Kennedy also warned that the HHS nominee’s “ethics report makes clear that he will keep his financial stake in a lawsuit against an HPV vaccine. In other words, Bobby is willing to profit and enrich himself by denying access to a vaccine that can prevent almost all forms of cervical cancer.”

Disclosures released earlier this month revealed that RFK Jr. has raked in almost a million dollars in referral fees from Wisner Baum, a law firm suing the pharmaceutical company Merck over allegations that the company did not properly warn recipients of the HPV vaccine of potential side effects. 
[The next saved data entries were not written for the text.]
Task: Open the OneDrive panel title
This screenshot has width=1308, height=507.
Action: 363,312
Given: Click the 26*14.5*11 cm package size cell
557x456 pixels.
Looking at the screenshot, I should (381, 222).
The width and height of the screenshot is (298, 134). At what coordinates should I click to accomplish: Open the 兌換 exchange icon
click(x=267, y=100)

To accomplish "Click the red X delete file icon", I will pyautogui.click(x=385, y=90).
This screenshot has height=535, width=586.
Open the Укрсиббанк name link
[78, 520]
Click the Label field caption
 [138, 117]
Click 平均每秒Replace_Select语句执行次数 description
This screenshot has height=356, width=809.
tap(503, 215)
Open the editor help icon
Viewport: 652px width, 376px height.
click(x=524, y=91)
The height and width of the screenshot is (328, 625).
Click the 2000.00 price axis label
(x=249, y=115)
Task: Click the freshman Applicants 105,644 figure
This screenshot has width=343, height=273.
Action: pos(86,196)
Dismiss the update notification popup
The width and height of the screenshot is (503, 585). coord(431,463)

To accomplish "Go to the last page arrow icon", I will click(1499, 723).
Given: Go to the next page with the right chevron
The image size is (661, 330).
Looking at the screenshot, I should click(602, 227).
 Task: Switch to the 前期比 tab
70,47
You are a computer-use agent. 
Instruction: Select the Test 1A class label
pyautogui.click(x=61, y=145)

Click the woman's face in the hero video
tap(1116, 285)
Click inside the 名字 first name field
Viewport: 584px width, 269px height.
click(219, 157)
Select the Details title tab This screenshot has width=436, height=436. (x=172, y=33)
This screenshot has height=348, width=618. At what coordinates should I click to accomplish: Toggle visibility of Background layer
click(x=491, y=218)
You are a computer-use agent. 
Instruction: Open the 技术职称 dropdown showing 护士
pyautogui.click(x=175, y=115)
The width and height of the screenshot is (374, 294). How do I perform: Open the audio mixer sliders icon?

“The American health care system, for all its flaws, is the envy of the world,” Kennedy wrote, adding that doctors, nurses, and other health workers “deserve a secretary committed to advancing cutting edge medicine to save lives, not to rejecting the advances we have already made. They deserve a stable moral and ethical person at the helm of this crucial agency. They deserve better than Bobby Kennedy, and so do the rest of us.” 

“I urge the Senate to reject his nomination,” she concluded. 

RFK Jr. is scheduled to appear before the Senate Committee on Finance on Wednesday. He remains one of Trump’s most controversial Cabinet appointments, and will likely be subjected to tough questioning regarding his views on vaccinations and other crackpot medical claims he’s made in the past. 

If his nomination advances to the Senate, RFK Jr. can only afford to lose three Republican votes and still secure his position as HHS Secretary. While no Republicans have explicitly committed to vote against him, some have expressed hesitancy over the nominee. 

“Well I’m certainly concerned about it. I know others have other, other points of concerns that they want to drill down on and try to get some commitments, public commitments, from him,” said Sen. Lisa Murkowski (R-Alaska). “Vaccines are important.”